Lovecraft Country

English

Alternative forms

  • Lovecraft country

Etymology

From Lovecraft + country. Coined by Keith Herber, later used and popularized by the role-playing games publisher Chaosium.

Proper noun

Lovecraft Country

  1. (horror fiction) The fictionalized universe populated by the supernatural beings of H.P. Lovecraft's horror fiction and that of other authors inspired by Lovecraft's works, especially the fictionalized version of New England.[1]
    • 2009, Keith Herber, Miskatonic River Press, "New Tales of the Miskatonic Valley", →ISBN
      An anthology of six scenarios designed for use with the Call of Cthulhu roleplaying game.
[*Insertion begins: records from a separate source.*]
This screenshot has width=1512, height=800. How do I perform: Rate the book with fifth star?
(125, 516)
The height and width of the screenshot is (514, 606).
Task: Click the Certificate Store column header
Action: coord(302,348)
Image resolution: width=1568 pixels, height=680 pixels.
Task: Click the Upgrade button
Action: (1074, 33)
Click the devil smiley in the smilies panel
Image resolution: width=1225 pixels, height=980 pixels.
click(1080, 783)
Set in Lovecraft Country, a fictional area of New England created by horror author H.P. Lovecraft.
    • 2013, Charles L. Crow, A Companion to American Gothic, John Wiley & Sons, →ISBN:
      Ramsay Campbell, who created a version of Lovecraft country in and around Liverpool, and Southern Gothic writer Fred Chappell.
    • 2014, Paul Roland, The Curious Case of H.P. Lovecraft, Plexus Publishing, →ISBN:
      It also established Miskatonic University and Arkham as key locations in Lovecraft Country
    • 2016, W. Scott Poole, In the Mountains of Madness:
      Very early, he started to create Lovecraft country; a geography of terror that came to include “witch-haunted Arkham” and “shadowed Innsmouth," places he describes in such minute detail that ingénues in Lovecraft lore, for almost a century now, have often assumed these places could be located on maps of Massachuesetts and set out in search of them.
    • 2018, H.P. Lovecraft, Leverett Butts, H.P. Lovecraft, page 1:
      Lovecraft's writing has inspired games as well: a popular role-playing game, The Call of Cthulhu, is set within Lovecraft country, the blend of fictional and real locales, mostly in New England, in which he set his tales.
    • 2019, Graham Plowman, "Horror in Lovecraft Country", ASIN B07X5VPYC6
      Horror in Lovecraft Country: 2 Hours of Music for Lovecraftian Gaming
    • 2020, Golden Goblin Press, "Children of Lovecraft Country", →ISBN
      Children of Lovecraft Country: Six Stories of Growing Up in Arkham, Kingsport, Dunwich, and Innsmouth.

See also

Noun

Lovecraft Country (uncountable)

  1. (informal) Eerie small town and countryside settings resembling the locales found in H.P. Lovecraft's fictional universe.
    • 1975 Autumn, Frederick Busi, “Alain Resnais' Stavisky: The Beginning of the End”, in The Massachusetts Review, volume 16, number 4:
      When Resnais was on a lecture tour of America in 1972, he was enchanted to find himself deep in Lovecraft country, in gloomy Massachusetts.
    • 1998, Scott Aniolowski, editor, Return to Lovecraft Country, →ISBN:
      And especially my wife Patricia, who spent weeks tramping with me through Lovecraft country
    • 2018, A Mahnke, The World of Lore, Volume 3: Dreadful Places:
      Mahnke lives with his family in the historic North Shore area of Boston, the very heart of Lovecraft Country and the epicenter of the Salem witch trials.

Coordinate terms

(eerie locales):

References

  1. Karl Quinn (2020 August 13) “Lovecraft Country is Green Book meets The Twilight Zone, and it's inspired”, in Sydney Morning Herald:Many of Lovecraft's stories were set in a fictionalised version of his native New England, referred to by scholars as Lovecraft Country.